**What the task asks**. Put the lines below into a numbered list, from the line containing "How do I perform: Click the Port" through the line containing "pos(50,249)", inclusive, leaving out any blank lines.

[Items for locating described targets]
»»
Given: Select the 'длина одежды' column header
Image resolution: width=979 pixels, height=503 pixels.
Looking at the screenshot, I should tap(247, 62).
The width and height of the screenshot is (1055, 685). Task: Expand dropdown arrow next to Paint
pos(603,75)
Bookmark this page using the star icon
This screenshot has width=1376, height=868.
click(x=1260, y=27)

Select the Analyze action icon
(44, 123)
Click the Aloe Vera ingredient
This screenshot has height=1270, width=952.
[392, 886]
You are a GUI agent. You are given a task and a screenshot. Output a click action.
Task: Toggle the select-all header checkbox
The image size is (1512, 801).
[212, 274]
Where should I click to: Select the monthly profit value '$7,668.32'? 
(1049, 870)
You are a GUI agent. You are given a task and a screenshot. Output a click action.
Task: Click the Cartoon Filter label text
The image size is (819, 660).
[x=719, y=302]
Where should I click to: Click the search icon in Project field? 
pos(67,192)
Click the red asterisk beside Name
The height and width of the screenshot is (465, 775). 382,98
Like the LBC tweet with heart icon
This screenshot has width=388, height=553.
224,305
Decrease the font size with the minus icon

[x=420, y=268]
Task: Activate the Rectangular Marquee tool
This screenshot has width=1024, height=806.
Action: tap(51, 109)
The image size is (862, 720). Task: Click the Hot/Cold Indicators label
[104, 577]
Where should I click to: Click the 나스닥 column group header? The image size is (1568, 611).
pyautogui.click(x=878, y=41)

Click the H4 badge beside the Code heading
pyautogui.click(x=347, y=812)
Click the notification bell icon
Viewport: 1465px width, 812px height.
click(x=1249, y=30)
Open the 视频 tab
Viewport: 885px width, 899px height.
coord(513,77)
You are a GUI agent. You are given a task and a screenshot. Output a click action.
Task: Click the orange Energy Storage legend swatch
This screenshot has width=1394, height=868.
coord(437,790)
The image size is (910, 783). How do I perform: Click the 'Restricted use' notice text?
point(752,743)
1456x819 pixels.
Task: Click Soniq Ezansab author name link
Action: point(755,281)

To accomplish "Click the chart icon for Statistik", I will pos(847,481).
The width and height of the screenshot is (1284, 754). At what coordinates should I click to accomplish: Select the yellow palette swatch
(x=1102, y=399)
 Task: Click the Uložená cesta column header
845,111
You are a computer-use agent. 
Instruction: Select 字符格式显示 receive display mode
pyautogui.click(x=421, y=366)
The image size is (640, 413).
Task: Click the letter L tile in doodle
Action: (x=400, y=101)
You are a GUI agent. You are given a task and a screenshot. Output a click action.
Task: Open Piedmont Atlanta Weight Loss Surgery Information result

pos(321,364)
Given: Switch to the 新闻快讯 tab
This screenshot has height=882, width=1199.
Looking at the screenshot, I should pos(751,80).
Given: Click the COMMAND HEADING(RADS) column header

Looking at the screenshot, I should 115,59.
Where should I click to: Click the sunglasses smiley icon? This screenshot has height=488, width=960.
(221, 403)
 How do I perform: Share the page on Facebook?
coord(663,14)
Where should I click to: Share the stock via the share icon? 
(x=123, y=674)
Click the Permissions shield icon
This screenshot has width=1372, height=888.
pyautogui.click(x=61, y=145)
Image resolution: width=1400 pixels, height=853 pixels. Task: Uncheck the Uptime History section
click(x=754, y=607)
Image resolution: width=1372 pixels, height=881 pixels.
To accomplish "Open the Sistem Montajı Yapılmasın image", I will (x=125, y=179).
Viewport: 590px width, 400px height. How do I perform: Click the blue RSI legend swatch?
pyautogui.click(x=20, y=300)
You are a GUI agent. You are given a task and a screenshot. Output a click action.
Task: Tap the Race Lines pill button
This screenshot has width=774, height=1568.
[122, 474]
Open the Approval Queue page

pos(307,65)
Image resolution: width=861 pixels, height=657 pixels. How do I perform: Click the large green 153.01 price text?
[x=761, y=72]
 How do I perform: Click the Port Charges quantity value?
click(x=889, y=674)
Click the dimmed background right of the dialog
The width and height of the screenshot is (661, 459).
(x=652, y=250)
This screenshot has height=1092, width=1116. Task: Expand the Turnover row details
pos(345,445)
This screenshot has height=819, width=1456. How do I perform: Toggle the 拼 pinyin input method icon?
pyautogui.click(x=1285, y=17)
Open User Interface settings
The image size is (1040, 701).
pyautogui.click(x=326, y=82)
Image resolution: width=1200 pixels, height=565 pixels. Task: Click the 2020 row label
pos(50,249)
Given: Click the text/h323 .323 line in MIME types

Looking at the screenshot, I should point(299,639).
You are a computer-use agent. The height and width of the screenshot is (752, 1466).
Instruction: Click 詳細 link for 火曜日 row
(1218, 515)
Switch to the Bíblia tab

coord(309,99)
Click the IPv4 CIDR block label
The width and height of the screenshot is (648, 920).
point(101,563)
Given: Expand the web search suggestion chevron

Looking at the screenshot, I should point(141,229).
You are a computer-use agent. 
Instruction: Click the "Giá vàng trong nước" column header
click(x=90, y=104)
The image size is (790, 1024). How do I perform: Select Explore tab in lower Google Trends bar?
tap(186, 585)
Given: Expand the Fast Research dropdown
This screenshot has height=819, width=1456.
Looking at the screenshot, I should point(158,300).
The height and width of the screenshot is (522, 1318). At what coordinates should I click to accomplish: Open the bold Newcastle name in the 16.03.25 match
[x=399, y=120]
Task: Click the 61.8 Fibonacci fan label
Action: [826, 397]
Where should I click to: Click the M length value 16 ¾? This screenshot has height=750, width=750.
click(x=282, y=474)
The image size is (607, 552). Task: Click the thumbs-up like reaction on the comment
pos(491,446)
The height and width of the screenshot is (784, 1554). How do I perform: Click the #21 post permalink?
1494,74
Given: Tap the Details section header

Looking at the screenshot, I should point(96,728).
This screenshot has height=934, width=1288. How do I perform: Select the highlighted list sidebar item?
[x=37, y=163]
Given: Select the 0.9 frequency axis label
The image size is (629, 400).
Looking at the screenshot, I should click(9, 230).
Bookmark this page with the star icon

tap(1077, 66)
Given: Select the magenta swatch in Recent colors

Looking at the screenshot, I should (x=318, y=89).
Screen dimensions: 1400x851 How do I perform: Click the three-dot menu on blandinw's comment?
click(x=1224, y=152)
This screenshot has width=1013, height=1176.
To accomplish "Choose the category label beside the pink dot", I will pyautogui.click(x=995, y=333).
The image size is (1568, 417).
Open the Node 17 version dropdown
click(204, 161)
««
**Reply to the task**.
1.  How do I perform: Click the Port Charges quantity value?
2. click(x=889, y=674)
3. Click the dimmed background right of the dialog
4. The width and height of the screenshot is (661, 459).
5. (x=652, y=250)
6. This screenshot has height=1092, width=1116. Task: Expand the Turnover row details
7. pos(345,445)
8. This screenshot has height=819, width=1456. How do I perform: Toggle the 拼 pinyin input method icon?
9. pyautogui.click(x=1285, y=17)
10. Open User Interface settings
11. The image size is (1040, 701).
12. pyautogui.click(x=326, y=82)
13. Image resolution: width=1200 pixels, height=565 pixels. Task: Click the 2020 row label
14. pos(50,249)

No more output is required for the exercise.